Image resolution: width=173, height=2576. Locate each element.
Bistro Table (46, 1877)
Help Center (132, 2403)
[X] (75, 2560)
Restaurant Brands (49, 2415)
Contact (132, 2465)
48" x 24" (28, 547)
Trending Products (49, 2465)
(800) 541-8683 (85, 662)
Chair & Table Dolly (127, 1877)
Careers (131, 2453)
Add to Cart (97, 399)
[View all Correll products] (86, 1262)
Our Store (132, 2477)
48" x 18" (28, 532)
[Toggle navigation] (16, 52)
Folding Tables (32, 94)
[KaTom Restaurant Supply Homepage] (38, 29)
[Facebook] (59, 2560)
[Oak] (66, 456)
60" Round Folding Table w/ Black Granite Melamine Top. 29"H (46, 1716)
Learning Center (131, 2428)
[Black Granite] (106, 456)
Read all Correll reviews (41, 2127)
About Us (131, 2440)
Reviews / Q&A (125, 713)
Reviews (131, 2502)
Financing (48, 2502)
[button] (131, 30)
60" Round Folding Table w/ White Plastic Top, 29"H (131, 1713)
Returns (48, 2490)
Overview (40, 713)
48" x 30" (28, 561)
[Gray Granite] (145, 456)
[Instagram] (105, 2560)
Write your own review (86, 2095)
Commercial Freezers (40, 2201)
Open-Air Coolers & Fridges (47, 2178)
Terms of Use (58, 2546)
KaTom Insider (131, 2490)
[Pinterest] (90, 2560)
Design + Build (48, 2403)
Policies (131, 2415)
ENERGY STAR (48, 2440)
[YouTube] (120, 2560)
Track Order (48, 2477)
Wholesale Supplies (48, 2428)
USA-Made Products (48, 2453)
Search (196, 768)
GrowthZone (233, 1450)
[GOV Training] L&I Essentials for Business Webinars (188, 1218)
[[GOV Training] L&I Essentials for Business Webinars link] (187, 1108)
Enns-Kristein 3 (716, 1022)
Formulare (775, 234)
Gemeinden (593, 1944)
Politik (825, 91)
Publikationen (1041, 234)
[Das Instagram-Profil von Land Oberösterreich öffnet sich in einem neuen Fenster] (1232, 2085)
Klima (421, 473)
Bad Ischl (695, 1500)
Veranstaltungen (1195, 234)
####################
Reproduce all of the records exactly.

ANSWER FOR THIS EXERCISE:
Image resolution: width=173, height=2576. Locate each element.
Bistro Table (46, 1877)
Help Center (132, 2403)
[X] (75, 2560)
Restaurant Brands (49, 2415)
Contact (132, 2465)
48" x 24" (28, 547)
Trending Products (49, 2465)
(800) 541-8683 (85, 662)
Chair & Table Dolly (127, 1877)
Careers (131, 2453)
Add to Cart (97, 399)
[View all Correll products] (86, 1262)
Our Store (132, 2477)
48" x 18" (28, 532)
[Toggle navigation] (16, 52)
Folding Tables (32, 94)
[KaTom Restaurant Supply Homepage] (38, 29)
[Facebook] (59, 2560)
[Oak] (66, 456)
60" Round Folding Table w/ Black Granite Melamine Top. 29"H (46, 1716)
Learning Center (131, 2428)
[Black Granite] (106, 456)
Read all Correll reviews (41, 2127)
About Us (131, 2440)
Reviews / Q&A (125, 713)
Reviews (131, 2502)
Financing (48, 2502)
[button] (131, 30)
60" Round Folding Table w/ White Plastic Top, 29"H (131, 1713)
Returns (48, 2490)
Overview (40, 713)
48" x 30" (28, 561)
[Gray Granite] (145, 456)
[Instagram] (105, 2560)
Write your own review (86, 2095)
Commercial Freezers (40, 2201)
Open-Air Coolers & Fridges (47, 2178)
Terms of Use (58, 2546)
KaTom Insider (131, 2490)
[Pinterest] (90, 2560)
Design + Build (48, 2403)
Policies (131, 2415)
ENERGY STAR (48, 2440)
[YouTube] (120, 2560)
Track Order (48, 2477)
Wholesale Supplies (48, 2428)
USA-Made Products (48, 2453)
Search (196, 768)
GrowthZone (233, 1450)
[GOV Training] L&I Essentials for Business Webinars (188, 1218)
[[GOV Training] L&I Essentials for Business Webinars link] (187, 1108)
Enns-Kristein 3 (716, 1022)
Formulare (775, 234)
Gemeinden (593, 1944)
Politik (825, 91)
Publikationen (1041, 234)
[Das Instagram-Profil von Land Oberösterreich öffnet sich in einem neuen Fenster] (1232, 2085)
Klima (421, 473)
Bad Ischl (695, 1500)
Veranstaltungen (1195, 234)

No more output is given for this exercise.